# Start of DOCUMENT
When the UK’s national weather forecaster, the Met Office, announced its next supercomputer purchase would actually be a cloud subscription, that was controversial: it recently settled out of court with its previous IT supplier after claims the decision was unfair. What it chose was a traditional supercomputer from a non-traditional supplier: selecting four Cray EX systems on Azure to “spend less time buying supercomputers and more time utilizing them" as Met Office IT Fellow Richard Lawrence phrased it.
As well as skipping the usual multi-year purchasing cycle, it’s buying the flexibility to make a different choice about HPC workloads in the future far more quickly than if it was acquiring its own hardware. Moving HPC to the cloud is also an opportunity to get rid of internal siloes in the way you handle data for analytics, modernizing practices that often date back two or more decades, Gartner suggests.
Pros and Cons of Cloud HPC
Offering access to Cray hardware gave public cloud providers credibility by demonstrating they understand what the most demanding subset of HPC users need. But it also provided a steppingstone to the benefits of cloud HPC by using clusters of Linux servers for demanding scale out workloads alongside the more familiar advantages of cloud: flexibility, agility, and a low barrier to entry.
# End of DOCUMENT
TASK TO CARRY OUT = Carry on writing the article about moving supercomputing to the cloud, starting right after its last sentence. The listing has no part in this.
# Start of ROWS
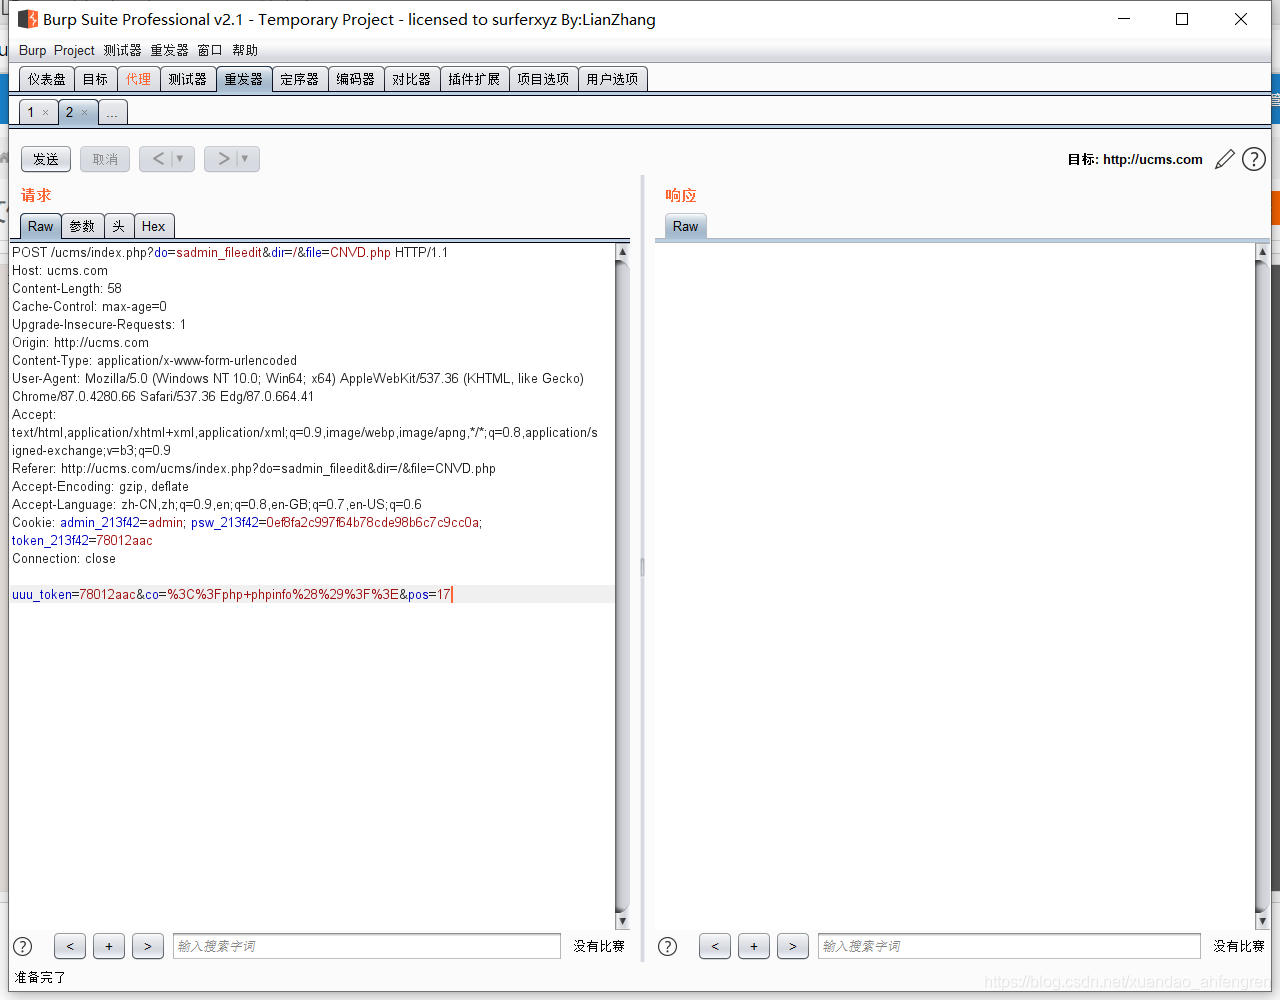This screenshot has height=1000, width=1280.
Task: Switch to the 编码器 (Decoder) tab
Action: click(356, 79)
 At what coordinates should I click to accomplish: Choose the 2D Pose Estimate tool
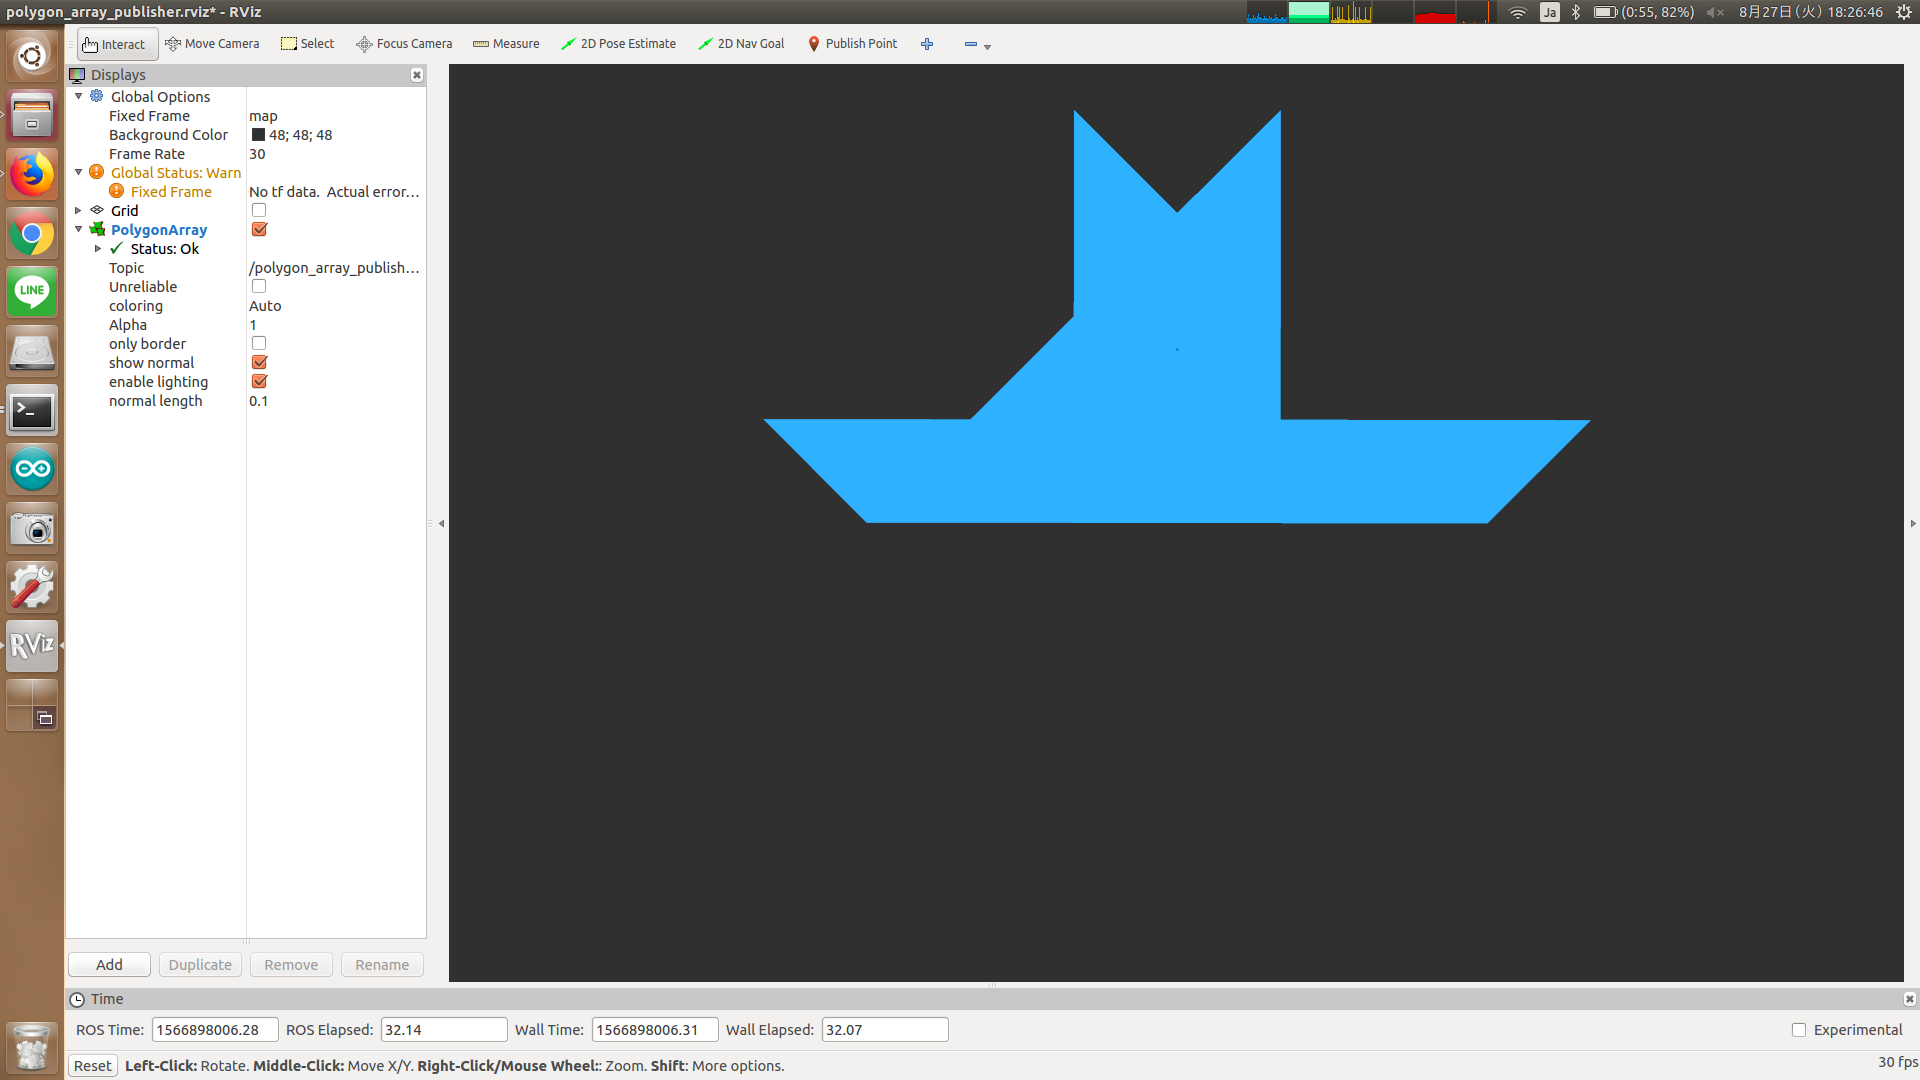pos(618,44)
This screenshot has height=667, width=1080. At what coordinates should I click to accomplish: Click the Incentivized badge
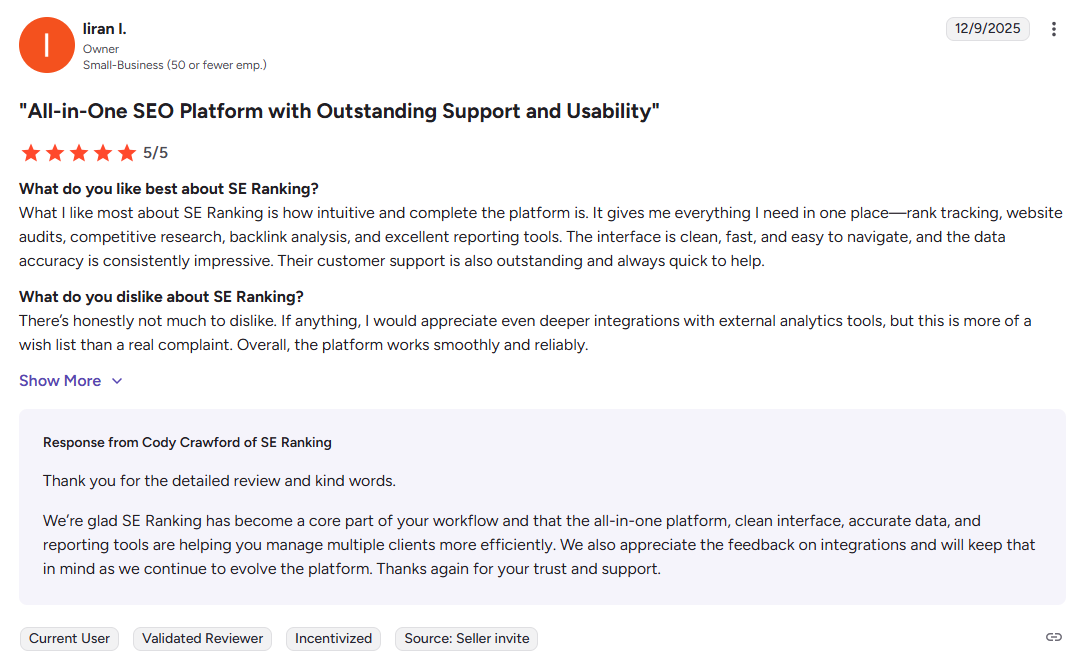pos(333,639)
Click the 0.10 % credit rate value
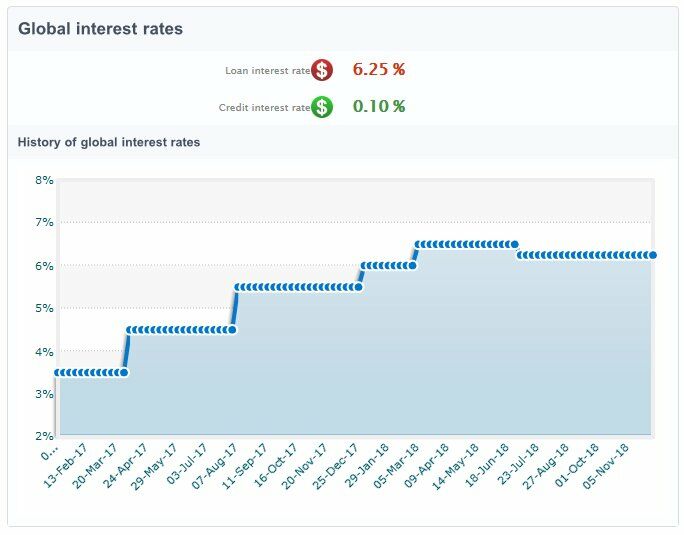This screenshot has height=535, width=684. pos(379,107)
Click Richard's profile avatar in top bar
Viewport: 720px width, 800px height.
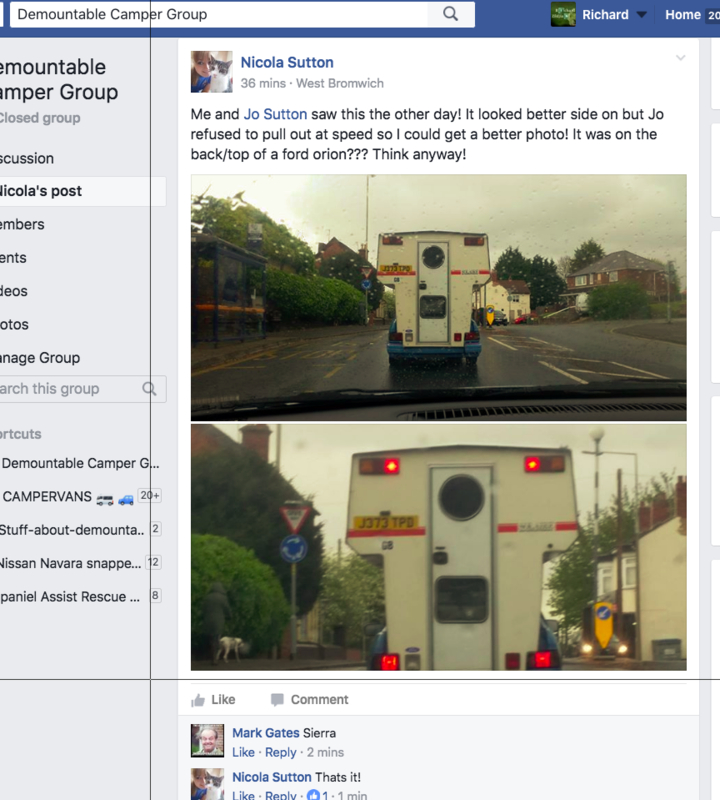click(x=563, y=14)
# End of ROWS
ANSWER TO THE PROBLEM =
“The biggest thing is the ability to choose heterogeneous versus homogenous infrastructure,” Tracy Woo, senior analyst at Forrester told Data Center Knowledge. The high cost of HPC infrastructure means most buyers pick a single brand so they can negotiate a deal and every workload has to run on that, whether the configuration is a good fit or not. “You use what you have even if it’s not what you specifically need. With public cloud, you have every single infrastructure [option] you could possibly want or need for your specific use case.”
Cloud HPC lets you specify exactly what the application needs, offering a mix of familiar Intel and AMD processors alongside less expensive Arm processors, with fast CPUs and GPUs, dense core counts and high memory per core. You also get access to hardware accelerators most organizations wouldn't have the budget or expertise for but can now experiment with easily.
“I'm no longer spending hundreds of thousands of dollars – or even millions in some cases – on infrastructure equipment,” Woo noted. “It just requires a credit card to run calculations or specific analytics that require high performance compute for only a few hours.” You can pick the right infrastructure for each workload or even each job and benchmark new hardware as it arrives on the market rather than waiting for your next refresh cycle.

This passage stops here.